* _Selected passage_:
******
My Roommate Is My Pet Hate

| Edmonton, AB, Canada | Right | September 1, 2015

(I’m 18 and working at a convenience store which sells, amongst the usual odds and ends, pet food. I’m working the night shift, and it’s 4:30 am and really quiet, so I have my minor tasks finished. I’m just relaxing and doing some cleaning when I hear shouting outside. I see a man coming towards the door, screaming into his cell phone. He walks in mid-scream.)


(I stare as he walks by, when suddenly he stops and looks at my nametag. He starts speaking (slightly) quieter, and heads towards a back aisle.)

Customer: “—and you know what else? Now there’s another night ruined. [My Name] is stuck working tonight at [Convenience Store]. He was looking forward to a quiet night where he could do some cleaning, some inventory, and take it easy. Instead, he has to stand behind the counter listening to a crazy man screaming into his phone because HIS ROOMMATE IS A STUPID, MOTHERF******, SELFISH, IDIOTIC, TOOL! IF YOU THINK I’M GOING TO PUT UP WITH YOUR STUPIDITY FOR ANOTHER—”

(He pauses mid-sentence, then looks at his phone, then at me.)

Customer: *in a completely calm voice* “His voicemail just cut out again.”

Me: “What happened?”

(The customer comes up and puts several cans of cat food on the counter. As I ring him up, he unlocks his phone and starts dialing while he talks.)
******
* _What this exercise asks_:
1 - From the convenience store story, return the passage starting with "(He pauses mid-sentence, then" and going on through "while he talks.)".
2 - Condense the paragraph of the convenience store story that opens "I’m 18 and working at a convenience store" into a short bulleted list of its main facts.
3 - Carry the convenience store story on from its last sentence with a few more lines of dialogue and action.
The data have nothing to do with anything asked here.

* _Material provided_:
******
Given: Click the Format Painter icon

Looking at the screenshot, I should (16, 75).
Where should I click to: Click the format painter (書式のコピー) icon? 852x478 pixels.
******
* _Responses to the exercise_:
1 -
(He pauses mid-sentence, then looks at his phone, then at me.)

Customer: *in a completely calm voice* “His voicemail just cut out again.”

Me: “What happened?”

(The customer comes up and puts several cans of cat food on the counter. As I ring him up, he unlocks his phone and starts dialing while he talks.)

2 -
- The narrator, 18, works the night shift at a convenience store that also sells pet food.
- At 4:30 am the store is quiet, and the minor tasks are done, so the narrator is relaxing and cleaning.
- Shouting starts outside, and a man screaming into his cell phone comes toward the door.
- He walks in mid-scream.

3 -
Customer: “I work in a 24 hour call center. I just had the shift from hell, and got home to find my roommates cat howling and crying because it’s hungry and we have no cat food. My roommate knew, but he went out partying anyway and left me to deal with it.” *suddenly he holds the phone closer and begins screaming again* “SO I’M HERE AT 4:30 IN THE F****** MORNING MAKING YOUR DAY WORSE BECAUSE MY ROOMMATE IS AN A**! THE CAT IS HOWLING AND SCREAMING, AND I CAN’T SLEEP UNTIL IT’S FED, BUT G** F****** FORBID THAT ANYBODY INTERFERE WITH THE A**-HOLE’S LATEST HOOKUP!”

(He continues to scream obscenities into his phone while paying me for the cat food, then apologizes to me again for his behavior and wishes me a calmer night before screaming again into his phone.)


(He walks out screaming, and I burst out laughing. It became a running joke for several days after that, until I see the customer and another man at midnight looking at junk food. They’re talking normally, and when they reach the counter the customer’s eyes widen and he greets me happily, and then looks at his friend.)

Customer: “Well?”

Customer #2: “Well what?”

Customer: “This is [My Name].”

Customer #2: *looking confused* “Hi?”

Me: “Hi.”

Customer: “Are you going to apologize?”

Customer #2: “For what?”

Customer: *eyes narrowing* “You didn’t listen to my voicemails, did you?”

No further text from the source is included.